### WORK REQUIRED
Which lines of the entries below run from the one holding "Download vCard (324, 316)" to the one holding "[Ara] (347, 43)", inclusive? Set down exactly those lines and no others.

####

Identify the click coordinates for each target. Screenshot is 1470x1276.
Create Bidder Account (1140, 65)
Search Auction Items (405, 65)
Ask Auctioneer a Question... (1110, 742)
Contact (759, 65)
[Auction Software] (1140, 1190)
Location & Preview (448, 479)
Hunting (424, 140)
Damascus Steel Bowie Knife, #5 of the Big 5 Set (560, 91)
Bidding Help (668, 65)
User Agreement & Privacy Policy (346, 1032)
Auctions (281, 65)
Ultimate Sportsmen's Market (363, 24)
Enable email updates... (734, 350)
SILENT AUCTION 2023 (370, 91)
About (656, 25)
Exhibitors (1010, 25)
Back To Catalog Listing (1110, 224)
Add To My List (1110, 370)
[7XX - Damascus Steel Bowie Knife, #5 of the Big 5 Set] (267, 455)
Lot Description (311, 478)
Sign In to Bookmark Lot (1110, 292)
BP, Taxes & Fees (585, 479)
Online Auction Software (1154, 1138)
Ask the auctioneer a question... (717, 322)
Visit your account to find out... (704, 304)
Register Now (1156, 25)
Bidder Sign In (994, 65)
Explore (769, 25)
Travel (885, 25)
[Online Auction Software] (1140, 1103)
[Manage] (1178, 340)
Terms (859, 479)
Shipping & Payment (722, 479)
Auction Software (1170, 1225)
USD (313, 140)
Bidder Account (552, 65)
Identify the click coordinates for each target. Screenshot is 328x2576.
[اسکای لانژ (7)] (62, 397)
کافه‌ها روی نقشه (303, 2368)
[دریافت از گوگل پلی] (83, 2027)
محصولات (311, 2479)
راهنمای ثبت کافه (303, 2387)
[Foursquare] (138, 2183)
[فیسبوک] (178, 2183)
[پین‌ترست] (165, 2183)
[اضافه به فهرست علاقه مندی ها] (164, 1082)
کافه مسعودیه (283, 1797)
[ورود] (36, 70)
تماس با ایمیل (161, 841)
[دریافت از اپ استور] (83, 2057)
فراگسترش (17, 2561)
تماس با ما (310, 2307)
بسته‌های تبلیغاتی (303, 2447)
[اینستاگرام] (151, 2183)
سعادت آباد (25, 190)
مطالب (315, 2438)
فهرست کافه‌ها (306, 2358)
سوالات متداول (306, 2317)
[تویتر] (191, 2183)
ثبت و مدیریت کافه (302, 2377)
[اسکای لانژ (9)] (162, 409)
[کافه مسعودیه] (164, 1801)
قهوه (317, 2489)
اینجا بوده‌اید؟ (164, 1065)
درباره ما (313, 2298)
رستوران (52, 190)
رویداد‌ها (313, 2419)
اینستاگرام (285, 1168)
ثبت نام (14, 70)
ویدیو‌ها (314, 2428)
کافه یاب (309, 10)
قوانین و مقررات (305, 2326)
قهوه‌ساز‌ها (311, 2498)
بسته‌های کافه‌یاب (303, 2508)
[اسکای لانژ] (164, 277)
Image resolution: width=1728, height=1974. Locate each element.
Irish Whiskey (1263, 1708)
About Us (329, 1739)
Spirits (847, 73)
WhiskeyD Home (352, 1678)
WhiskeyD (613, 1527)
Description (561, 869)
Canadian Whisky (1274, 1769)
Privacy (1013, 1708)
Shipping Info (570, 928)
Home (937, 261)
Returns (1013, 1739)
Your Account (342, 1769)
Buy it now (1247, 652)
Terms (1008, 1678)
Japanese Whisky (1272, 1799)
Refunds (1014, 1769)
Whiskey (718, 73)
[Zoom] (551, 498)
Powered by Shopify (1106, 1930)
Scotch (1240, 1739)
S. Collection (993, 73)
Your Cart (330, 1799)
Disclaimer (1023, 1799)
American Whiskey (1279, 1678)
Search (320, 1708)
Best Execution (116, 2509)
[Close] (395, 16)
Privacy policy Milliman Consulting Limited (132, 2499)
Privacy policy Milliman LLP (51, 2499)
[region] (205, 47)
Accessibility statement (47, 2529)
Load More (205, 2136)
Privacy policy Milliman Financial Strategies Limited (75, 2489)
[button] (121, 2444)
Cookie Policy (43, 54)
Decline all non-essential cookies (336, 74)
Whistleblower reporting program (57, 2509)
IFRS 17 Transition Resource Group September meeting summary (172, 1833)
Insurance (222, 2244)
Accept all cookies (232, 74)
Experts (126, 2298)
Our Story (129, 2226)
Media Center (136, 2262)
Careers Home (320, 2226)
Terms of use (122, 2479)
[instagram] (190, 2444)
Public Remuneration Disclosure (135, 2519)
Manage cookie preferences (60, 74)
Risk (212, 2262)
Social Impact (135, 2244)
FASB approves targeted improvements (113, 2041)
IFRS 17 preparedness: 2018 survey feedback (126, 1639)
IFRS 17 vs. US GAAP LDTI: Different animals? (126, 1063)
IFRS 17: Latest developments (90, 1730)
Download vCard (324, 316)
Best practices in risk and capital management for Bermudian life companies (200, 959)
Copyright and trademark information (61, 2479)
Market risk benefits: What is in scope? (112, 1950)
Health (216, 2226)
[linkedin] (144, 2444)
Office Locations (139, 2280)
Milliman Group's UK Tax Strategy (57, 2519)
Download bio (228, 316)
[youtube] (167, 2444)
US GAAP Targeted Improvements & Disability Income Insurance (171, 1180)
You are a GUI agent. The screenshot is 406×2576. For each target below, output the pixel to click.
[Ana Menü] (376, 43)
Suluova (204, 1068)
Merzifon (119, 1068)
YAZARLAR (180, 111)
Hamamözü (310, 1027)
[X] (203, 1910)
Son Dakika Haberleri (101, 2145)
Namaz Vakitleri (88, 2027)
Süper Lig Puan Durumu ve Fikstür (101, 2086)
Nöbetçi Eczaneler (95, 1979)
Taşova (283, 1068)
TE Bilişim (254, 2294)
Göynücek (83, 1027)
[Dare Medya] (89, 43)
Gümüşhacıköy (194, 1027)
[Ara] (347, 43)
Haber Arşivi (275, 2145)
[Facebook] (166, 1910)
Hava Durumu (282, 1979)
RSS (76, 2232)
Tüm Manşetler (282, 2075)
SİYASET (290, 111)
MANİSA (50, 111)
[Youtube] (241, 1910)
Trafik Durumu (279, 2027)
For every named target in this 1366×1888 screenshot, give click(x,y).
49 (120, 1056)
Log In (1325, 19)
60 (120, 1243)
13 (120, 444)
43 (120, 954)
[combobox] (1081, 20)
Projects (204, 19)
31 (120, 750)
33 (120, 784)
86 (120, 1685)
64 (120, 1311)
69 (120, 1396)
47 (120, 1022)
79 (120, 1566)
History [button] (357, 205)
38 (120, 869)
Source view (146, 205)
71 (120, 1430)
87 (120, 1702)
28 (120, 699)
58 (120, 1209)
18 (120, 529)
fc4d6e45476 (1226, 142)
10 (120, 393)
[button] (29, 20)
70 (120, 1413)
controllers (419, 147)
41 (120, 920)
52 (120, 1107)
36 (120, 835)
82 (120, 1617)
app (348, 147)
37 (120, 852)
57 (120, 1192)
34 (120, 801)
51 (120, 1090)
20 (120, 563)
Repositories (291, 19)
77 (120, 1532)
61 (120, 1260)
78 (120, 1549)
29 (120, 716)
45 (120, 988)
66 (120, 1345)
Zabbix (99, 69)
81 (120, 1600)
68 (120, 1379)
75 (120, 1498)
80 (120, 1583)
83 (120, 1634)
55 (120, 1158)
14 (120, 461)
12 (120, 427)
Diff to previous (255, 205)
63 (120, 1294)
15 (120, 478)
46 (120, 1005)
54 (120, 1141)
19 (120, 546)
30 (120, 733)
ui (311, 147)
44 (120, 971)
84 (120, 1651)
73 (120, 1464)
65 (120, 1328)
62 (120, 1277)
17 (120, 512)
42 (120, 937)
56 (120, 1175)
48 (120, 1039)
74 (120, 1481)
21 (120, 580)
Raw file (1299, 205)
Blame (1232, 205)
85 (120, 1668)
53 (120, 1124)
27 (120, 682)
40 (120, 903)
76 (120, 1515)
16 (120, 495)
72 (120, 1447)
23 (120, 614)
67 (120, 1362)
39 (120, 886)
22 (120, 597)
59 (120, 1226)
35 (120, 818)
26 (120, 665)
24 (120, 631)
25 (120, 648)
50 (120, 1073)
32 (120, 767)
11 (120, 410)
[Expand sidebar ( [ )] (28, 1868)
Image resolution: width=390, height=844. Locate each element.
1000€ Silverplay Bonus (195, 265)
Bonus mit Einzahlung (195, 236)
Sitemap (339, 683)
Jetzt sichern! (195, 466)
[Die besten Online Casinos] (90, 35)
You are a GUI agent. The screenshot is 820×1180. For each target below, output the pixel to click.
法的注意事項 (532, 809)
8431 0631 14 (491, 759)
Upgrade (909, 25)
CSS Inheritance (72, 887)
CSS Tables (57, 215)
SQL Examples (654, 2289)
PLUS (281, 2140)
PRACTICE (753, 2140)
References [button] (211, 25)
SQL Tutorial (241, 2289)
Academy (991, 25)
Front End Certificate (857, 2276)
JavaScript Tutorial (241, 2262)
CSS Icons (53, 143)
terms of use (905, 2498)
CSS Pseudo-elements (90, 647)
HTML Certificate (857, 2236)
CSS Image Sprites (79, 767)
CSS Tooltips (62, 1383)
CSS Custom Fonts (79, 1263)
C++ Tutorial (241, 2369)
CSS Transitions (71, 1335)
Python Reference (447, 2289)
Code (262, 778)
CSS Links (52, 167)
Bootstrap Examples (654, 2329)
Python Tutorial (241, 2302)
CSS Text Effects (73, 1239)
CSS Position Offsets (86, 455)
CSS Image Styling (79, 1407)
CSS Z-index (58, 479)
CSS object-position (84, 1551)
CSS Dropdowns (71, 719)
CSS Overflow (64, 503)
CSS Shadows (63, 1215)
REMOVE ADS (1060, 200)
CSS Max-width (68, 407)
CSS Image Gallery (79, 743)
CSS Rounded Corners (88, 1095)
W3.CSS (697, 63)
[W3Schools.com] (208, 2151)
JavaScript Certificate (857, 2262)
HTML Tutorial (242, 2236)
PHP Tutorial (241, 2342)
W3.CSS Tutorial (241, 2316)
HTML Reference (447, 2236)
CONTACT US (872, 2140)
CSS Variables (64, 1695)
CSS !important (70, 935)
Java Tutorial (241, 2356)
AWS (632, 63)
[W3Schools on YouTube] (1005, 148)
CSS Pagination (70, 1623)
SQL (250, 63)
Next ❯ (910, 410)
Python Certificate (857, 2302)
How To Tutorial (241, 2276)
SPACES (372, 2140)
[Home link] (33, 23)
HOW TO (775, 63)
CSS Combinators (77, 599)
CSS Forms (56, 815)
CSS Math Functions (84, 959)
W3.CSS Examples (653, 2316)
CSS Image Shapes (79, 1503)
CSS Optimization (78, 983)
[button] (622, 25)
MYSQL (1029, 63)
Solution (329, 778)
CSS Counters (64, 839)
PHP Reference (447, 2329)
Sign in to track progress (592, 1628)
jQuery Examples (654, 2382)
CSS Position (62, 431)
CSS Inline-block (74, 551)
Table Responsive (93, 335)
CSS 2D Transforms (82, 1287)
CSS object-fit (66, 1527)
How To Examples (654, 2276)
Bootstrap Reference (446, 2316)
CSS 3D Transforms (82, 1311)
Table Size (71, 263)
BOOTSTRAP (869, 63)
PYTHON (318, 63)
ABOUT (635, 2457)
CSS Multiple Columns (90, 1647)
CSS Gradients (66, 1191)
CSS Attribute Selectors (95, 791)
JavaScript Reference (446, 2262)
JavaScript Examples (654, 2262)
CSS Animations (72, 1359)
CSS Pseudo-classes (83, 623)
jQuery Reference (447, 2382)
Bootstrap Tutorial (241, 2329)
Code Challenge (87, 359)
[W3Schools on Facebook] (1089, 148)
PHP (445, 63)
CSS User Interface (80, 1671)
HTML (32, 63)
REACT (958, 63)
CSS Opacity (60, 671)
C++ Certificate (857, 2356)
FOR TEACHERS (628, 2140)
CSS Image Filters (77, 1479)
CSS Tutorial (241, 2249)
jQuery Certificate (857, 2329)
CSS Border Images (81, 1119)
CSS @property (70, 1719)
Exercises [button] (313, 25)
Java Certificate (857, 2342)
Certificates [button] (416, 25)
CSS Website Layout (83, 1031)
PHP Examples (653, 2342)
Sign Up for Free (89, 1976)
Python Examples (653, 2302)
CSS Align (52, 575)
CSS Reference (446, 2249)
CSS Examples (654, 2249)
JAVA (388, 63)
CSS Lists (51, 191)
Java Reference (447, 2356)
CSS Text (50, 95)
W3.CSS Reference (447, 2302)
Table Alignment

####

### RESULT OF THIS EXERCISE
Download vCard (324, 316)
Best practices in risk and capital management for Bermudian life companies (200, 959)
Copyright and trademark information (61, 2479)
Market risk benefits: What is in scope? (112, 1950)
Health (216, 2226)
[linkedin] (144, 2444)
Office Locations (139, 2280)
Milliman Group's UK Tax Strategy (57, 2519)
Download bio (228, 316)
[youtube] (167, 2444)
US GAAP Targeted Improvements & Disability Income Insurance (171, 1180)
You are a GUI agent. The screenshot is 406×2576. For each target below, output the pixel to click.
[Ana Menü] (376, 43)
Suluova (204, 1068)
Merzifon (119, 1068)
YAZARLAR (180, 111)
Hamamözü (310, 1027)
[X] (203, 1910)
Son Dakika Haberleri (101, 2145)
Namaz Vakitleri (88, 2027)
Süper Lig Puan Durumu ve Fikstür (101, 2086)
Nöbetçi Eczaneler (95, 1979)
Taşova (283, 1068)
TE Bilişim (254, 2294)
Göynücek (83, 1027)
[Dare Medya] (89, 43)
Gümüşhacıköy (194, 1027)
[Ara] (347, 43)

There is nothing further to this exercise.